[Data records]

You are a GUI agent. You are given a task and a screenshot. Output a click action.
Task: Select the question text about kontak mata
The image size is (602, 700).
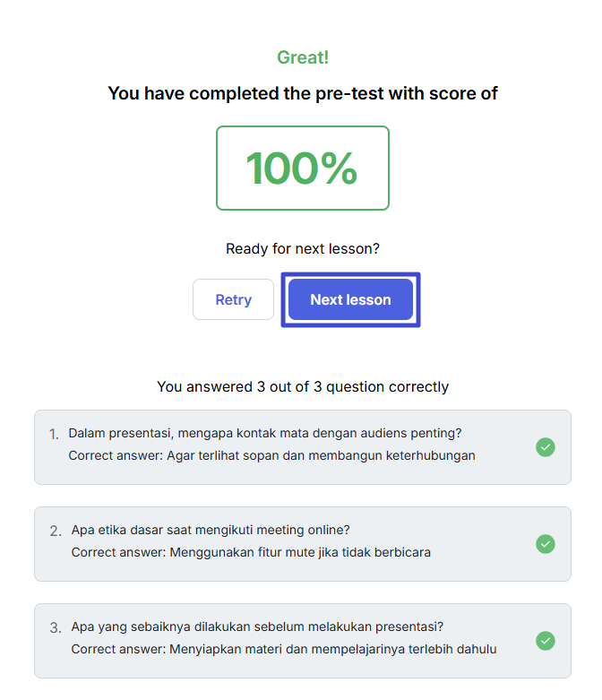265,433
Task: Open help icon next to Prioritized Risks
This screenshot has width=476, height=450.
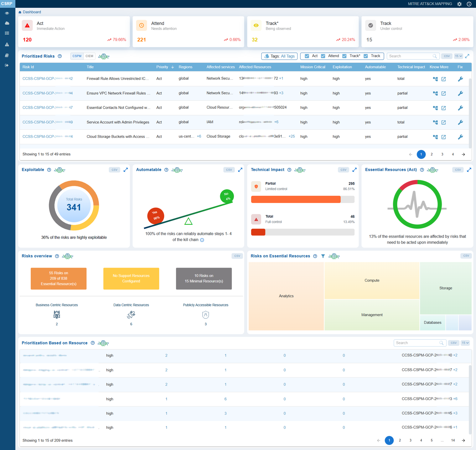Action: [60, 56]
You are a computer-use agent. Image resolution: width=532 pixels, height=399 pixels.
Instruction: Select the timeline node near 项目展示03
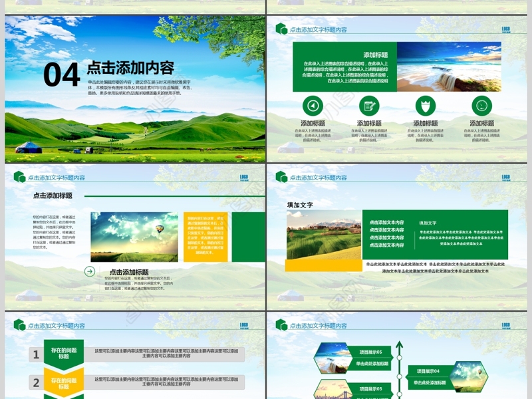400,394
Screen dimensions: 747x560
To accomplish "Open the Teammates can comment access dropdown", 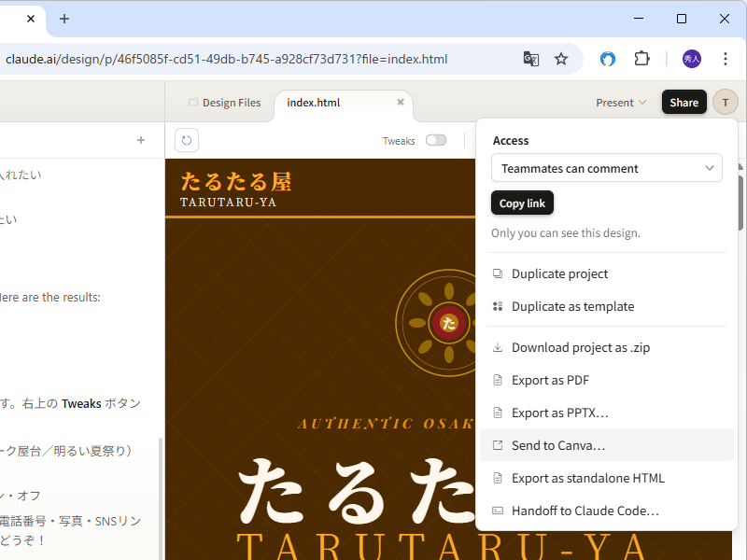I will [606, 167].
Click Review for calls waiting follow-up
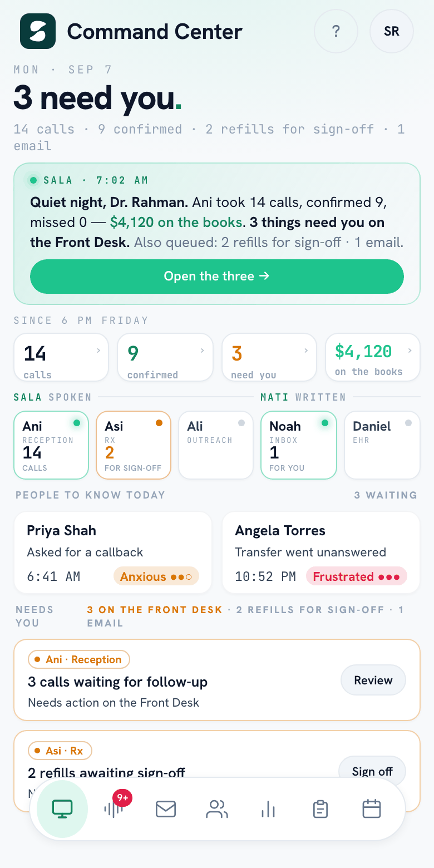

TASK TO CARRY OUT:
Go through the lines above and tally those with the string "agent". The total is all that is needed.

SOLUTION FOR THIS EXERCISE:
2